To compensate for a difference in tuning between the situation where the secondary is loaded with nothing but the voltage-limiting means versus when it is loaded with the neon lamp, means is provided by which the effective capacitance of the tank capacitor is reduced after the neon lamp has ignited.
FIG. 1 diagrammatically illustrates the circuit arrangement of the invention in its preferred embodiment.
FIG. 2 illustrates an alternative embodiment of the invention.
FIG. 1 schematically illustrates the preferred embodiment of the invention in its most basic form.
In FIG. 1, a frequency-converting power supply FCPS is connected with an ordinary electric utility power line by way of input conductor means ICM and has plural individual output receptacle means ORM1 . . . ORMn. Plugged into output receptacle means ORMn is a male plug means MPM to which is connected a two-conductor flexible cord FC. At the other end of this flexible cord is connected a female plug means FPM; which female plug means is plugged into a male receptacle means MRM mounted on a neon sign means NSM.
Receptacle means MRM is connected with a primary winding PW of a leakage transformer LT; which transformer has a main secondary winding MSW with a center-tap CT connected to ground G by way of resistor R1. Connected across the main secondary winding is a tank capacitor TC and a neon lamp NL.
Leakage transformer LT also has an auxiliary secondary winding ASW; which auxiliary secondary winding is tightly coupled with the main secondary winding MSW. Also, auxiliary secondary winding ASW has two auxiliary output terminals AOT1 and AOT2, with terminal AOT2 being connected with ground G.
Connected between auxiliary output terminal AOT1 and a junction J1 is a Varistor V; and between junction J1 and ground G is connected a resistor R2. The anode of a diode D1 is connected with junction J1; and a resistor R3 is connected between the cathode of diode D1 and a junction J2. A capacitor C1 is connected between junction J2 and ground G; and a Diac D2 is connected between junction J2 and the base of a transistor Q1. A resistor R4 is connected between the base of transistor Q1 and ground G.
The emitter and collector of transistor Q1 are respectively connected with ground G and the cathode of a diode D3. The anode of diode D3 is connected with ground G. A current transformer CT1 has a secondary winding CT1s connected between the base and emitter of transistor Q1. A series-combination of an auxiliary tank capacitor ATC and a primary winding CT1p of current transformer CT1 is connected between auxiliary output terminals AOT1 and the cathode of diode D3.
The assembly consisting of elements V, R2, D1, R3, C1, D2, CT1, R4, Q1, D3 and ATC is referred-to as protection circuit assembly PCA.

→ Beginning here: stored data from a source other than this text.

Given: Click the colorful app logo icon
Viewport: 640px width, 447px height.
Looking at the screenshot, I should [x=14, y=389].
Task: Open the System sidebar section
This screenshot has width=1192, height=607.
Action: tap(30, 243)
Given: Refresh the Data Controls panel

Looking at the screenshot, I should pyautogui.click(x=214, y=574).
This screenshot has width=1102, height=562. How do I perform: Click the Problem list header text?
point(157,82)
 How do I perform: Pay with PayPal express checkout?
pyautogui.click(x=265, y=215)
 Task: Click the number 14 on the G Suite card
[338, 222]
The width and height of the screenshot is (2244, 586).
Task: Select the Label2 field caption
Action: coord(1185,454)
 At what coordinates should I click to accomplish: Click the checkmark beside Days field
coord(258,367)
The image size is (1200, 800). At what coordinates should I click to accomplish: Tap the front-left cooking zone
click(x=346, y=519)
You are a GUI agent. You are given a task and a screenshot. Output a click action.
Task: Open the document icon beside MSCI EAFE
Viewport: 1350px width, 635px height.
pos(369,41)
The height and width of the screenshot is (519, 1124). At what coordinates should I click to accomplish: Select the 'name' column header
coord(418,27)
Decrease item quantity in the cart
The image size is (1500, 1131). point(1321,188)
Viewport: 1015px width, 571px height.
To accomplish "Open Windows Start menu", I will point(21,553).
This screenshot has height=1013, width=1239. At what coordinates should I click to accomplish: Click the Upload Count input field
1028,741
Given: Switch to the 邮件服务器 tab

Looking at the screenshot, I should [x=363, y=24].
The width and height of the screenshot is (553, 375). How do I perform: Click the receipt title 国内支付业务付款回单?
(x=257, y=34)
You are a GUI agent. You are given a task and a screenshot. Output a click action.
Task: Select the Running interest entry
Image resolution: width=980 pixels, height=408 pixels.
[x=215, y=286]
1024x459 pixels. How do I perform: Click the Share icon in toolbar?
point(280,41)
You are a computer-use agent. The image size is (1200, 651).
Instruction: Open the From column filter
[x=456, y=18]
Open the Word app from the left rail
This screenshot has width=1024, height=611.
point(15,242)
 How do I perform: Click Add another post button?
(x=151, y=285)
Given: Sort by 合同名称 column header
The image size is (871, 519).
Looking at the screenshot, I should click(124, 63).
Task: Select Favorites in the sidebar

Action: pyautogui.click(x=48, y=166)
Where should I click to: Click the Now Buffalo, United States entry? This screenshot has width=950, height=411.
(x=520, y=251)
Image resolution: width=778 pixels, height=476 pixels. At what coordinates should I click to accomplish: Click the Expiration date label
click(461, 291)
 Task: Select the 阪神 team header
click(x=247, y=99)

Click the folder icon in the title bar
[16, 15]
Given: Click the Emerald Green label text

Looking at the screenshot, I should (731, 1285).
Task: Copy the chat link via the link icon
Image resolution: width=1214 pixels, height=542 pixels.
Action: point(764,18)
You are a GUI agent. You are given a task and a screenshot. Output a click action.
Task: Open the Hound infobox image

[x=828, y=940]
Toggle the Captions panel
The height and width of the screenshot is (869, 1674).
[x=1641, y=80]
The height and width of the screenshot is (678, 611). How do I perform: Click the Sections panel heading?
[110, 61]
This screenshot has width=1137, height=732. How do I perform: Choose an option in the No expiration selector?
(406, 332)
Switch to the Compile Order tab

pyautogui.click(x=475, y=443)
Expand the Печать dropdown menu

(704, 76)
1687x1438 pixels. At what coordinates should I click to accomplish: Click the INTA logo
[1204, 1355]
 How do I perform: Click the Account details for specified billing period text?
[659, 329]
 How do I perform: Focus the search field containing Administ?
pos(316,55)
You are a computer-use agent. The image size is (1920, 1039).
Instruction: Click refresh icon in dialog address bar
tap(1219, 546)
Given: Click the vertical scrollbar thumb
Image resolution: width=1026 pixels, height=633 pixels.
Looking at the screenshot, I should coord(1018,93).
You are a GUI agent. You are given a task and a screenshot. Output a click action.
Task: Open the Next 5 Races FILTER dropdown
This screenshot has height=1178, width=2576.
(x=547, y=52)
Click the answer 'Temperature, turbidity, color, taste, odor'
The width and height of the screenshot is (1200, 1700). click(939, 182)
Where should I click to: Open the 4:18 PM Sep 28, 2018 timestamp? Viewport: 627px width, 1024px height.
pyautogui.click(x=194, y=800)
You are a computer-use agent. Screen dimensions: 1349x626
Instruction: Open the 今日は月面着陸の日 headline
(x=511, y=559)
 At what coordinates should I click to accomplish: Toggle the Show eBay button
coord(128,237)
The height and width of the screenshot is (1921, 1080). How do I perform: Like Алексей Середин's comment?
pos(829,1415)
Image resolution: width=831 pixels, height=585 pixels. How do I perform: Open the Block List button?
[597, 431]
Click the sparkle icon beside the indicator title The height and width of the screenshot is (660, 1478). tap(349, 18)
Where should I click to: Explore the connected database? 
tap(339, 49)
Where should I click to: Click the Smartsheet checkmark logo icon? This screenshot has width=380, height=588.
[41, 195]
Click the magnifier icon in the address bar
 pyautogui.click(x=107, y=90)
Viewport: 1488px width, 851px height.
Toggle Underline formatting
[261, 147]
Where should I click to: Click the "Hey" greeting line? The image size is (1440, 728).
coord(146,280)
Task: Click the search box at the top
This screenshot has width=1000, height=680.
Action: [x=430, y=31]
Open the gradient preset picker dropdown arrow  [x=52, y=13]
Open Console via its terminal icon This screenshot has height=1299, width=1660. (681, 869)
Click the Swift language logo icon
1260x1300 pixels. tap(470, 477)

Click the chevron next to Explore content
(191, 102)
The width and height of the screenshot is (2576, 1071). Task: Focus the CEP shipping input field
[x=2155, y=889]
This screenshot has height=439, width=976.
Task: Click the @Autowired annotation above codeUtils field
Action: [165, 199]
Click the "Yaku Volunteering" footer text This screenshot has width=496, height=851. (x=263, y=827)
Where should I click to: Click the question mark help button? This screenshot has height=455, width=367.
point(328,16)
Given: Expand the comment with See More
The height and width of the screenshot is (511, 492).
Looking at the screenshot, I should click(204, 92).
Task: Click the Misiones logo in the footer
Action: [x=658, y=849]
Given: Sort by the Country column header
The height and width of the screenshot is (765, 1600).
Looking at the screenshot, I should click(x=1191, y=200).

FIG. 2 schematically illustrates a different embodiment of the invention. In FIG. 2, a rectifier means RM is powered from an AC powerline source S, and provides a DC voltage between a B+ bus and a B- bus; which DC voltage is supplied to an inverter means IM operative to provide a 30 kHz substantially non-current-limited squarewave voltage to a primary winding LTMp of a leakage transformer means LTM; which leakage transformer means LTM has a main secondary winding LTMms with a center-tap means CTM connected with a ground means GM by way of a resistor Rg. A female receptacle FR is connected with the output of main secondary winding LTMms by way of a primary winding CCTp of a current control transformer CCT.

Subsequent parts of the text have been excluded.